A Note on This Beer
When you’re staring into the black depths of today’s two Barrel-Aged Imperial Stouts, all you’ll hear is the deafening call of The Void beckoning you to plunge in.
The booze lords at Drake’s Brewing — known for crafting some of the highest ABV brews in all of California — designed these heavy-hitters to be big, boozy, and unbeatable. When The Void first appeared, it was even named one of Craft Beer & Brewing’s 17 Best Beers of the Year!
And today, this beloved beer takes on two different forms: First, the roasty and decadent Rye Whisky Barrel-Aged variant with its astronomical 17.5% ABV. Second, the flavorful and fruit-kissed Sherry Barrel-Aged version with its warming 14.5% ABV.
The brewers created these boozebombs with the purpose of completely enveloping their drinkers in decadent darkness. Though each variant of The Void promises different rewards.
You may hear the call of the Rye Whisky Barrel-Aged sipper and reach for its depths first. If you do, your impulse will be met with a roasty bounty. Aging in the Barrels for 16 months imbues this 2019 Vintage with endless layers of warm caramel, silky vanilla, and the spice of toasted oak.
One drink of the oil-thick liquid is all it takes to send your palate falling through these Whiskey-laden layers.
Mind you, the sweet song of the Sherry Barrel-Aged elixir is not any easier to ignore — 16 months in Sherry Barrels gives this variant a delicate, vinous edge. The chewy thickness of the Stout appears first, followed by a flood of bittersweet grapes and Sherry’s wine-like heartiness.

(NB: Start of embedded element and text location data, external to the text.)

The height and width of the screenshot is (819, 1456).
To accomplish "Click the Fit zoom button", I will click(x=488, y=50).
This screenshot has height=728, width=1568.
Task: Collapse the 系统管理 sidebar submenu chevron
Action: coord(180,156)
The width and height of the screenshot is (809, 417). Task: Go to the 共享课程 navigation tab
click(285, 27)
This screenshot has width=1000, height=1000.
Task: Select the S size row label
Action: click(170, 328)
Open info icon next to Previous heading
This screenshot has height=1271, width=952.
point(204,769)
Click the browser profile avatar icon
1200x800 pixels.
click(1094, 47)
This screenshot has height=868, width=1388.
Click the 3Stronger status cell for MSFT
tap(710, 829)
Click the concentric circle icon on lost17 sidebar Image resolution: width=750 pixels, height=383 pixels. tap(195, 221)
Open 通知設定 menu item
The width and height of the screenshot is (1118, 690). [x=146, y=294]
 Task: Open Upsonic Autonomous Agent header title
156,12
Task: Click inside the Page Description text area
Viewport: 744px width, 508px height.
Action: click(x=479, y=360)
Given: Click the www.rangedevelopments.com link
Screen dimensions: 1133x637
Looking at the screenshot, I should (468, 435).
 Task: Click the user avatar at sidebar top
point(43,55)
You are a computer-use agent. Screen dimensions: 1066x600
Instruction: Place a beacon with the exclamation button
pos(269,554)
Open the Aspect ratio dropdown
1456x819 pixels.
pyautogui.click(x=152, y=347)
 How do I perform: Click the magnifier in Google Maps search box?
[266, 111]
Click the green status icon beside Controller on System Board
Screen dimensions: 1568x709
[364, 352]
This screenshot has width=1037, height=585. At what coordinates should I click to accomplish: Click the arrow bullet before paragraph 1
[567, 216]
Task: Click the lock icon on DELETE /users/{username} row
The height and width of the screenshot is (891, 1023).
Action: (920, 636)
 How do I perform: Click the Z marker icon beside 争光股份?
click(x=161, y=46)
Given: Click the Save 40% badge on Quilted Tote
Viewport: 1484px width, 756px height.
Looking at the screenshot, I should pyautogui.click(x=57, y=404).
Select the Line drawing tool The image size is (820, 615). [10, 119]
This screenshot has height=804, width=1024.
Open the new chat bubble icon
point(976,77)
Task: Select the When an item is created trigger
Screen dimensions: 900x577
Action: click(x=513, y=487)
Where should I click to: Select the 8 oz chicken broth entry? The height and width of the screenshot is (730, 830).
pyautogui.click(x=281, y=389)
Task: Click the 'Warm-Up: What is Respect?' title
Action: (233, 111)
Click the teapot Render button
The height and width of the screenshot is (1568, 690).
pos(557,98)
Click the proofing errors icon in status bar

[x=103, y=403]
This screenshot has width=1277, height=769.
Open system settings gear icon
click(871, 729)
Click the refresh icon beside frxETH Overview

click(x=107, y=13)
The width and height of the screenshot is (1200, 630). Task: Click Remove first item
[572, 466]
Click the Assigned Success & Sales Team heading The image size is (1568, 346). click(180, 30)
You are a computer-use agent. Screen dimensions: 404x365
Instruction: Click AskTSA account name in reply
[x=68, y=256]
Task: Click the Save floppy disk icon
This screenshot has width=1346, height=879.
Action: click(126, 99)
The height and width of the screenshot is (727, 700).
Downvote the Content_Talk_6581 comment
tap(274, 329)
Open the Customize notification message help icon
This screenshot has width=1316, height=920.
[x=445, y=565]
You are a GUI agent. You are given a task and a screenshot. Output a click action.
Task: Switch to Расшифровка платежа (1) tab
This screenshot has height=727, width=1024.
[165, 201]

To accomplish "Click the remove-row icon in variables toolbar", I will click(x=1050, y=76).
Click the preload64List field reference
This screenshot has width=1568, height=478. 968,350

Whichever one you choose to dive into first — Sherry or Rye — multiple additions of Belgian Candi Sugar will help ensure The Void keeps you aloft with satisfying surges of sweetness.
Outside of California, it’s near impossible to come up against any form of The Void — even locals in the Bay Area won’t see these bottles anywhere but in Drake’s taproom!
Now is your chance to experience The Void, so snag your stash of Sherry and Rye and show them off to your boozy barrel-fiending friends. They’ll never believe their eyes when they see you with the hard-to-find, high-gravity bottles of infinite blackness — but they’ll sure as hell believe it once they get a taste.
I know you can hear The Void calling you now, but will you give in and take the leap?
*Stow an extra bottle of each variant away in your cellar so these behemoths can mellow out and their flavors can deepen!